CCAMYN is a two-hour drive from Nogales and offers free food and housing for individuals coming from and/or going to the border. It is situated in the somewhat odd town of Altar – a place whose economy is largely centered on migration. The shops that line the plaza display camouflaged backpacks and carpet-bottomed shoe covers to hide migrant tracks from the “signcutting” border patrol. Inside this migrant shelter, I feel even further from migration. Though we are surrounded by hopeful crossers, my pale skin and accented Spanish confirms my status as a gringo who will happily coast through the Nogales checkpoint tomorrow sporting a blue passport and North Carolina driver’s license. What am I looking for? I find myself wondering, as I get increasingly frustrated with the awkwardness of this situation. Why do I even keep using these words, “far from migration,” as if it is something you can touch, immerse yourself it, experience in the raw like language immersion programs for highschoolers advertise. My social position necessarily creates a distance between my situation and that of a migrant, and I think that’s okay. But what do I do with that distance?

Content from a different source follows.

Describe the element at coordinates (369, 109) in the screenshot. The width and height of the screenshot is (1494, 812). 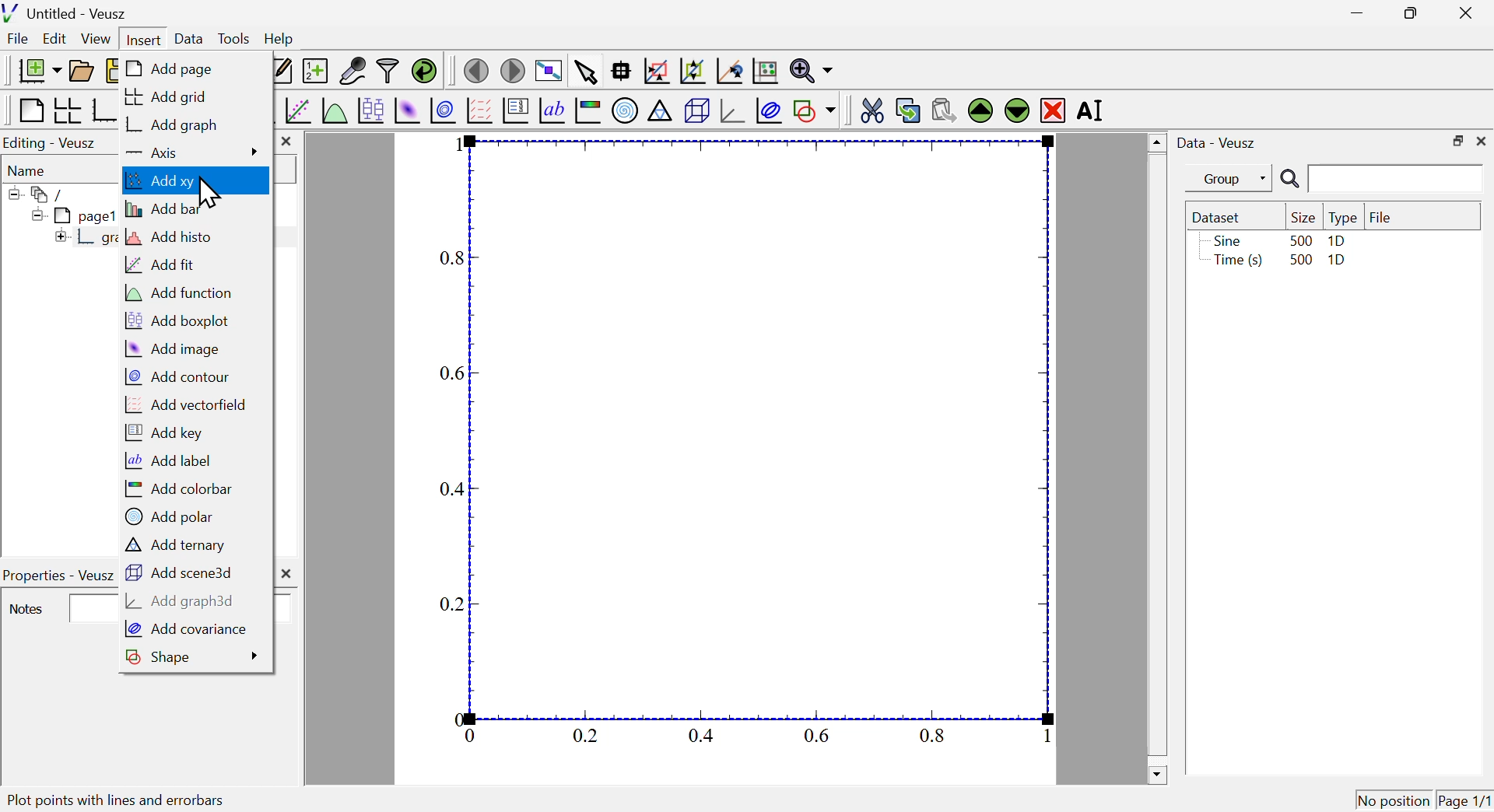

Immigration is, by nature, always dynamic. The migrant is moving and la migra are changing their tactics, but the students are reading the same stale articles and trying to situate themselves in a way that feels less horrible or somehow demonstrates a somber awareness of a system in which they’re so clearly implicated. For the men that Megan and I are playing Crazy 8’s with, migration is a means of being with their families or supporting themselves economically. It’s not a cultural phenomenon that they’ve cultivated and want to show off or talk about. I find solace in hearing about Alfonso’s Chinese ex-girlfriend in Florida and learning magic tricks from Oscar. Scholastic articles about how I should be behaving clog my brain, but I fall back on making fart jokes about beans and putting entirely too much hot sauce on my eggs in some weird competition with my Honduran neighbor who has completely drowned his. I’m probably behaving inappropriately.

Back in South Tucson, my host mom and I dance to Shakira’s 1998 album and her youngest daughter laughs at us. I call my mom and put Alfonso and Oscar in the back of my mind for now to talk about what my sister’s doing for her birthday. I guess I am just another vacation activist or do-gooder student. It certainly feels nice to be back home. Binders full of statistics, quotes, and half-Spanish notes stay packed away for the night and my confusion and discomfort about this system that I’m studying and my place within it lingers. But I’m glad that if nothing else, tonight I can just be a human. I know that puts me farther from Border Patrol’s locked gates, and tonight I can confidently say that that’s a good place to be.